David Matheson celebrated his Valley First Challenge Penticton full-distance win with beer, nachos and pizza.
“It hasn’t quite sunk in yet,” said Matheson, who completed the 3.9-kilometre swim, 180-km bike and 42.2-km run in nine hours, 36 minutes, 30 seconds.
The Penticton triathlete was third out of the water among age group athletes and was the quickest on the bike finishing with the second fastest run time.
“It feels pretty amazing to win a race like this in my hometown. Never expected it. It was a great opportunity with the amateur race being shifted to the full,” said Matheson. “I’m pretty pleased.”
Matheson said the slight changes to the course made it more difficult, especially dealing with winds.
“I don’t think I have ever felt winds quite as strong on this race,” he said. “It’s all good. I like epic courses. I like tough days because it just makes it that much better when you win.”

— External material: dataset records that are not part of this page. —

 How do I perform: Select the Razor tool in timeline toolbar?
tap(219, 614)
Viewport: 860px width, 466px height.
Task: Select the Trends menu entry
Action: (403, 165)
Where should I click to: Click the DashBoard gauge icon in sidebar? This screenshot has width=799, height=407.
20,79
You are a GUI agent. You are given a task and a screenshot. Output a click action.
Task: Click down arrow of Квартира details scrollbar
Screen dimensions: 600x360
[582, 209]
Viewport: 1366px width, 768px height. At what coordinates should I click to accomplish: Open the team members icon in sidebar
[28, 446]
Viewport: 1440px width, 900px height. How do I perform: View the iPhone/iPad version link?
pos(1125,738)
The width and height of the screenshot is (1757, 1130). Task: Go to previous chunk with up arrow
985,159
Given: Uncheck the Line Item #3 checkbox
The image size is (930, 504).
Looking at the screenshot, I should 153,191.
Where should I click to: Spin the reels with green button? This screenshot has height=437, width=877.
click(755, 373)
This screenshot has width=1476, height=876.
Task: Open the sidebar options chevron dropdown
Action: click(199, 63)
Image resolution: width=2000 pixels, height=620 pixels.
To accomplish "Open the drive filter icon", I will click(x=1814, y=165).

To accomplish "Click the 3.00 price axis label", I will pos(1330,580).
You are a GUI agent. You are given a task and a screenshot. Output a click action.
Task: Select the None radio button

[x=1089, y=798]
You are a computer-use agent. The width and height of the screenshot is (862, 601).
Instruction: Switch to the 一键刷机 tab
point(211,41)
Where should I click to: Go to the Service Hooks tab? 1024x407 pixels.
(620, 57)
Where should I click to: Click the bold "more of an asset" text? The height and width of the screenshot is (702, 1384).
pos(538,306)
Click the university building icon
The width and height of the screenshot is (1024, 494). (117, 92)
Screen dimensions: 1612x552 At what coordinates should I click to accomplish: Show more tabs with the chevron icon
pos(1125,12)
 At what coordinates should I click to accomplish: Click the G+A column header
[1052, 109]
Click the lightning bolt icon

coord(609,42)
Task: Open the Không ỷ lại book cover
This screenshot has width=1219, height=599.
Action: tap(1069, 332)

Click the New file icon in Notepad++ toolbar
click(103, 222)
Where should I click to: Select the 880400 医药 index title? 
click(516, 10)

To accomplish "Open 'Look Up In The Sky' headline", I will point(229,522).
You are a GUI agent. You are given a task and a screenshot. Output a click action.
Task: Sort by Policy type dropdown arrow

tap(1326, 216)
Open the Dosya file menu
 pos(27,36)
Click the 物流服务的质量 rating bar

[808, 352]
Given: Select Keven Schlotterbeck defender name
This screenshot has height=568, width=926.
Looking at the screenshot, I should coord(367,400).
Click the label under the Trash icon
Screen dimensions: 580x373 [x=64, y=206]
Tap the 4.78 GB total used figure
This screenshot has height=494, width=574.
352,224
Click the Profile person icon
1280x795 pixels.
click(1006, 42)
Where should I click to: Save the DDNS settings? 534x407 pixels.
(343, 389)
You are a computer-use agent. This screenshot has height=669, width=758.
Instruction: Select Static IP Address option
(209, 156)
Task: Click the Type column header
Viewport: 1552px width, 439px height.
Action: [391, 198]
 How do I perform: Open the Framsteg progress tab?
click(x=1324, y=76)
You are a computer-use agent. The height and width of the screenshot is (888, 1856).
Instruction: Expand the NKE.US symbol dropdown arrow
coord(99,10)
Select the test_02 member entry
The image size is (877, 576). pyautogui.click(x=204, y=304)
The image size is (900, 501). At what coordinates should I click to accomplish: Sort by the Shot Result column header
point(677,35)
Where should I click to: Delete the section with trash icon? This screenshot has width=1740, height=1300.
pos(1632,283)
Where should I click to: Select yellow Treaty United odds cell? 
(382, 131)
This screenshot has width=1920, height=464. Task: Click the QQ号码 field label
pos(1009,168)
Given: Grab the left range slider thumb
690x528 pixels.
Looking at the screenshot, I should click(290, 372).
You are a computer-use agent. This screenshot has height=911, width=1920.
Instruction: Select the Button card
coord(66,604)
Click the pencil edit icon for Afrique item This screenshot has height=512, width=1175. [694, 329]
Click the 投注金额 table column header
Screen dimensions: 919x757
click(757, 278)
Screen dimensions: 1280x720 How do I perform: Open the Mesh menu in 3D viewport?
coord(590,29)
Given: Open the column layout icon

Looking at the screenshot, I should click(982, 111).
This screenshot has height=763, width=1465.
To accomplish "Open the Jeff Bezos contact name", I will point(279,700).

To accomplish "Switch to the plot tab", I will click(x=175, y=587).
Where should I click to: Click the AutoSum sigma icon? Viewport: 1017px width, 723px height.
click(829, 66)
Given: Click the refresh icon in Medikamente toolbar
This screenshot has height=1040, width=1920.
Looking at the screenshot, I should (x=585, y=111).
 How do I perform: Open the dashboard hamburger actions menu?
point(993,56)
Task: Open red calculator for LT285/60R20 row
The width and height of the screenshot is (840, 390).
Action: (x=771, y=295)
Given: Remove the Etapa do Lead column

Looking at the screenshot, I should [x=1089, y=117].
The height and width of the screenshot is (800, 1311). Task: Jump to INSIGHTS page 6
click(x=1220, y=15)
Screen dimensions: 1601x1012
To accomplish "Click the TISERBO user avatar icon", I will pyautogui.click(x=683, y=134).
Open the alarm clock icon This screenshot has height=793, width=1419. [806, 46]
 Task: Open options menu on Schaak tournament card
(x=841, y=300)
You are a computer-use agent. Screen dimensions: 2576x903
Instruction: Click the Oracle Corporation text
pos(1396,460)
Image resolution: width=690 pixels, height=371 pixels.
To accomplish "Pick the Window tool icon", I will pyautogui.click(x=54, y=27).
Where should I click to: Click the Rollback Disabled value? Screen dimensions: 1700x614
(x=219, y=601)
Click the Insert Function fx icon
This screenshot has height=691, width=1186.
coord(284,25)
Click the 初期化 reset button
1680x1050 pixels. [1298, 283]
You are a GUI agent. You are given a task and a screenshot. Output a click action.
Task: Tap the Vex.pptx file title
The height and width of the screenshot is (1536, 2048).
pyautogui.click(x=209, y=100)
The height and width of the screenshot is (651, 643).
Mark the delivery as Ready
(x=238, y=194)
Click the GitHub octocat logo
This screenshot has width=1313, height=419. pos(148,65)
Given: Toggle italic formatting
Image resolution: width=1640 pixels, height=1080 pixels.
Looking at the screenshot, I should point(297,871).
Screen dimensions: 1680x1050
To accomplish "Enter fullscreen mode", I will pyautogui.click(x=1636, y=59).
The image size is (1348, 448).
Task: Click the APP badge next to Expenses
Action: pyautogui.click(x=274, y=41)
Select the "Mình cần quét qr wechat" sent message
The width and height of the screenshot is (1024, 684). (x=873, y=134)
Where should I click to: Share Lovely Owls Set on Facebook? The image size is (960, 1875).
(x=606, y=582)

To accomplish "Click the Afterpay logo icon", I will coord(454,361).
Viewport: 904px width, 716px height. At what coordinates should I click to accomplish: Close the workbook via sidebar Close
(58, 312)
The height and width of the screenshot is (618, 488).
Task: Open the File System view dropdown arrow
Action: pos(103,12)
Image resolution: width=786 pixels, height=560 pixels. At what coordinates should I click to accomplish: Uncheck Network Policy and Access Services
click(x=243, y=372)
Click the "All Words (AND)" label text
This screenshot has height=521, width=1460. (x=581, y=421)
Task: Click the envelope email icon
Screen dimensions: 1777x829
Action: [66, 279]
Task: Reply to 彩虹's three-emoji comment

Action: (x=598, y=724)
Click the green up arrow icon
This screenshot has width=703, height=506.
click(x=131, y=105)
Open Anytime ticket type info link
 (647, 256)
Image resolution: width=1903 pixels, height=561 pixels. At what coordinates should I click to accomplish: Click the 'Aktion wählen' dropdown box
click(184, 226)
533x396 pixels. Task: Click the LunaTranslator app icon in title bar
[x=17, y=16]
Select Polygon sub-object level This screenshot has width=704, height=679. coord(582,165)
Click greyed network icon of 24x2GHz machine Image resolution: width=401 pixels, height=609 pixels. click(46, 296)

Physically, Matheson said he felt good saying the only struggles he experienced were during the run on Eastside Road. Getting out of the area that has houses, he experienced strong winds.
“As soon as those winds hit me, it was like running into a wall,” said Matheson.
He adjusted by slowing his pace. The main thing that was different for Matheson, who completed Challenge Roth seven weeks earlier, was that he led most of the way.
“I have never done that before. I’m usually the one chasing people,” he said. “It was exciting but nervous, too.”
Taking second was Richard Campbell of Cotton Tree, UT in 9:52:30. In third was Will O’Connor of Palmerston North, New Zealand.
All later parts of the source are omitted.